For the first time, a diabetes drug has been approved for weight management in people without diabetes.
Liraglutide (Saxenda), a glucagon-like peptide-1 (GLP-1) receptor agonist, is now US Food and Drug Administration-approved, in combination with a reduced-calorie diet and physical activity, as a treatment option for chronic weight management in overweight/obese people.
The European Medicines Agency is also considering an application for its approval for this indication in Europe, but it is not approved by the Therapeutic Goods Administration for this indication in Australia.
Clinical studies of 1–2 years’ duration have shown liraglutide treatment enhanced weight loss and improved weight management in people without diabetes; however, concerns remain about side effects and health risks, with questions raised about limitations to study design and a lack of longer-term safety and efficacy data beyond 2 years.
For this indication, this is especially relevant because long term treatment, at a dose higher than usually recommended for glycaemic control, may be required to maintain weight.
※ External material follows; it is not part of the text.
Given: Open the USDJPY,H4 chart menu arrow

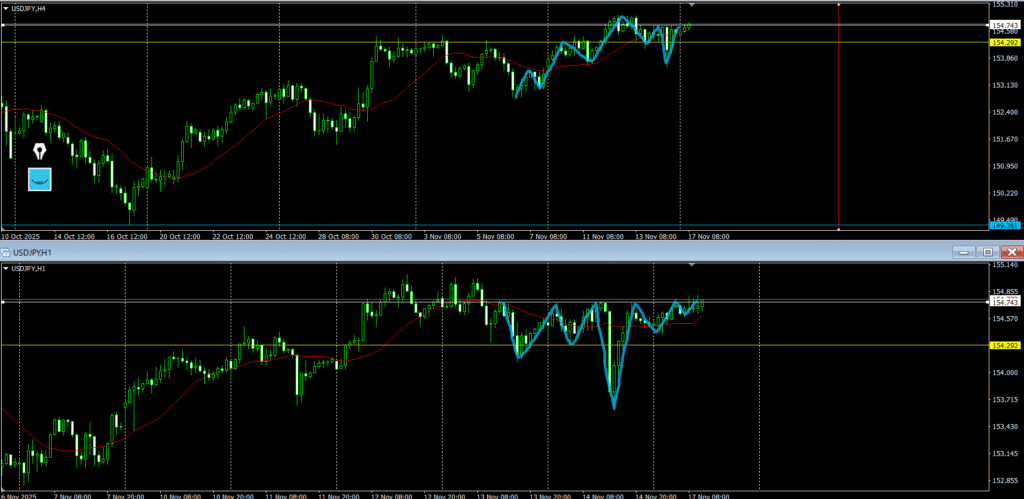Looking at the screenshot, I should (x=5, y=8).
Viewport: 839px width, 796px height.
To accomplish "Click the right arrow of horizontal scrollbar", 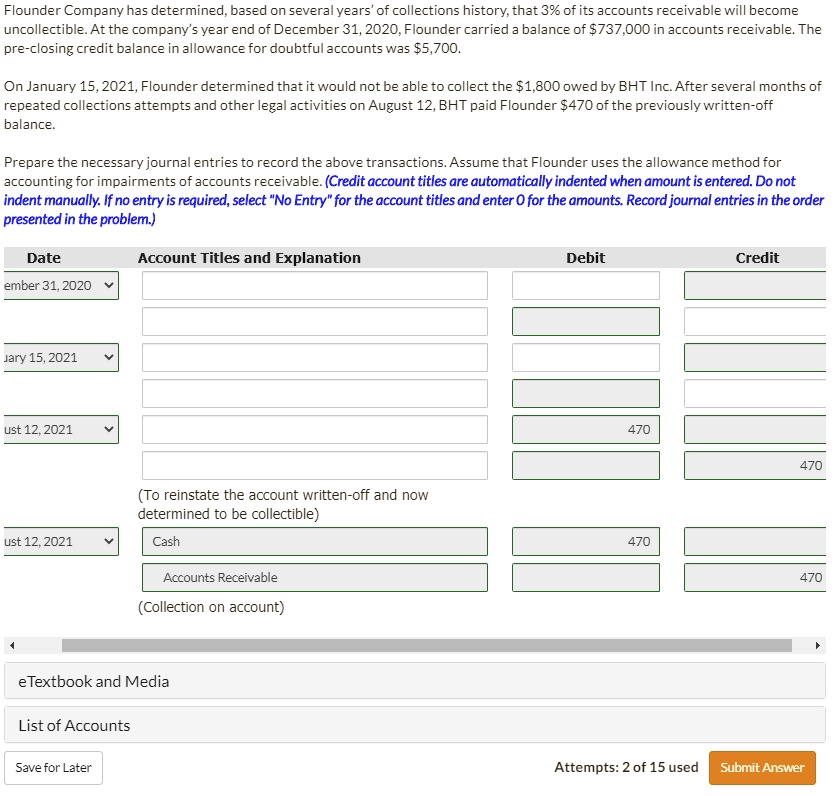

- Liraglutide (Saxenda) has been approved for weight management in the US, in conjunction with a reduced calorie diet and physical exercise.
- Mild weight loss (4.4 kg more than for placebo) was achieved over 20 weeks, accompanied by multiple side effects, including nausea, vomiting, other GI symptoms and an increased heart rate. Rare but potentially serious health risks included hypoglycaemia, pancreatitis, gallbladder disease, renal impairment and suicidal thoughts.
- Ongoing treatment at a dose of 3.0 mg daily, higher than usually recommended for glycaemic control, is required to maintain weight loss, but the long-term safety of liraglutide at this dose is yet to be determined.
- Liraglutide (1.2 or 1.8 mg/day) is currently approved in Australia to achieve glycaemic control in type 2 diabetes, but no diabetes therapeutics have been TGA-approved at any dose for a weight loss indication.
(Source: NPS MedicineWise)